Q: Was this your first foray into podcasting?
A: It was!
Q: What was it like working with This American Life to tell an audio story?
A: I’ve listened to This American Life since I was a kid, and have been inspired by the show’s hour-long takes on big topics. But it turned out I knew very little about how to create a radio story. I was really lucky to get to work with brilliant This American Life producer Dana Chivvis. Dana identified tape that I’d discounted because I didn’t think it was going to add to the text version of this story, like a combative interview I did with the man who was in charge of the Suffolk police during the wave of MS-13 murders. And the voice messages Miguel exchanged with the boy who lured him to his death. She had a genius for translating complex background information into conversational language. And she was also really committed to finding excellent interpreters who could be the radio voices of the Spanish-speakers in the story, which is a lot harder than you’d think.
Q: Did anything funny or unexpected happen in the course of your investigation?
A: I loved the accents on Long Island. And the Spanish rap teenagers out there listen to. But most of the unexpected things were more upsetting than funny. For example, I was looking into the case of one Long Island boy who had been missing for 13 months. His father felt police were not taking the case seriously. I was going to do a sit-down interview with the family about their concerns, but then the night before I was set to go talk to them, the FBI found the boy’s body buried in the woods. He had been killed by MS-13, just as his father feared.

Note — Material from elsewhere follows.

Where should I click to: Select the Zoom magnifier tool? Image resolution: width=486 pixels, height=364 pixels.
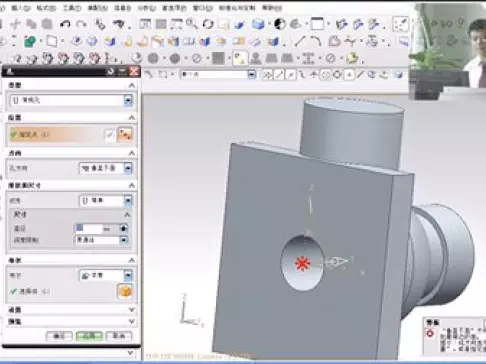(x=192, y=24)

Q: What journalistic lessons will you carry forward to your next investigation?
A: There’s much more power than I realized in letting people hear things for themselves. I had this secret recording of a Long Island detective refusing to get an interpreter for a father who was worried his daughter had been raped. I could summarize that recording in a text story, but with radio, we just played the tape of the detective ignoring the father’s requests for an interpreter. It was clear how dismissive he was being without me having to step in and explain. After the show ran, Suffolk legislators held a hearing to discuss our findings. Police bias issues go back a long way out there, and we were not the first to talk about them. But the legislators said it was the first time they had heard clear instances of bias with their own ears. They said that was what made them feel they had to take action.
Q: What are the causes of the Suffolk County PD’s dysfunction and how does the department need to change to better serve the Latino community?
A: What’s so insane about this story is that Suffolk police have been under Department of Justice supervision since 2013. Every year, the DOJ makes recommendations about how to correct these bias issues. One thing the DOJ keeps saying is that detectives should consistently use interpreters to communicate with Spanish-speaking crime victims. That seems like a pretty good starting point. Suffolk County legislators are now having the police department investigate the issues raised in the story, and local politicians are supposed to meet with Latino advocates and police officials this week to talk about what happened and what can be done to improve things going forward. The immigrant sources I’ve touched base with since the story ran–who spoke up despite their fears of the gang, the detectives they were criticizing, and ICE– say they feel cautiously optimistic.